Di dalam villa, Reno memandangi mereka dari kejauhan. Ia tahu peran Emma, dan tahu bahwa permainan ini bisa melukai banyak orang. Tapi selama tujuannya tercapai—mendapat kepercayaan penuh dari keluarga dan menjatuhkan Reyhan—ia tak peduli.
Sementara itu, Karin berdiri bersama para tamu wanita lainnya, sesekali mencibir dari balik kipas mungilnya. Ia melirik ke arah Emma dan Reno, lalu berbisik, "Biar saja mereka main drama. Yang penting aku tetap pegang aset suamiku."
Seorang wanita di sampingnya bertanya, "Bukankah Emma itu teman dekat Reyhan dulu?"
"Dan sekarang teman dekat suamiku," jawab Karin enteng. "Semua hanya soal waktu. Dan soal siapa yang lebih pintar memainkan hati."
Adelia duduk di rumah, mengelus perutnya yang kini makin membulat. Ia merasa ada sesuatu yang tak beres, tapi Reyhan tak banyak bicara malam ini. Ponselnya hanya menunjukkan satu pesan dari suaminya.
'Maaf aku pulang telat. Ada acara keluarga. Aku ceritakan nanti.'
Delia menatap layar ponselnya lama. Ada kekosongan yang perlahan menyusup.

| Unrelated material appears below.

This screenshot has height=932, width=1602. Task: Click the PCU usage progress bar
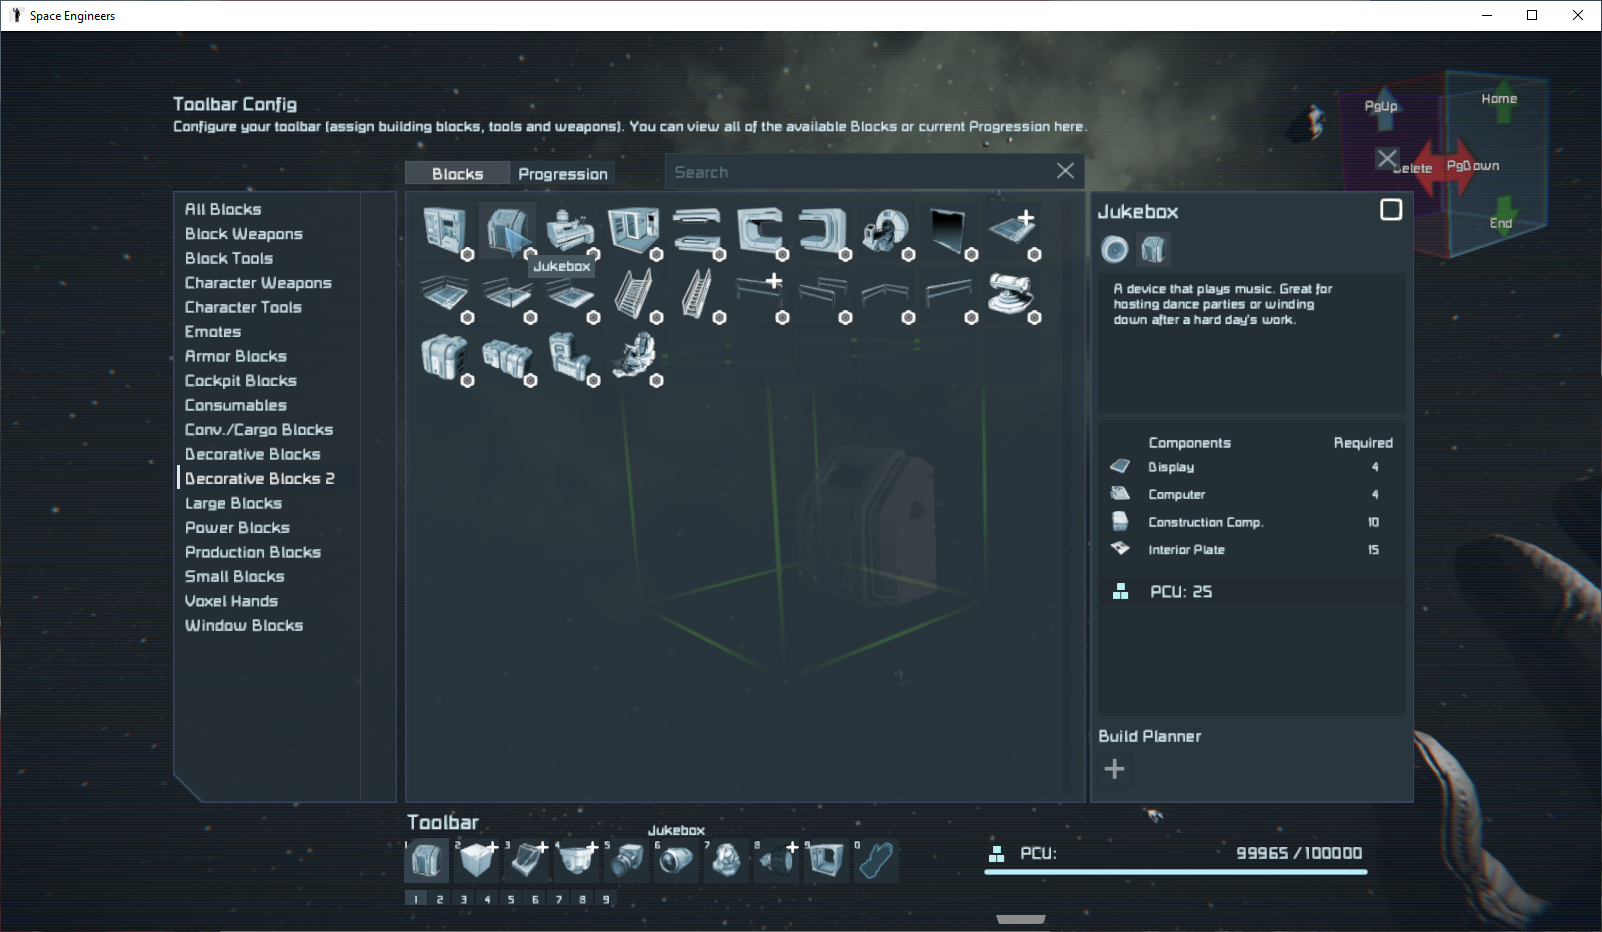[x=1175, y=872]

Sementara itu, Emma melangkah meninggalkan Reyhan setelah memberikan kecupan singkat di pipinya, seperti menusuk luka lama yang belum benar-benar sembuh.
Dan Reyhan berdiri di sana, terdiam, dikelilingi suara pesta ... tapi pikirannya penuh kabut. Ia tak pernah merasa serumit ini. Ia pikir sudah selesai dengan Emma. Tapi ternyata ... belum.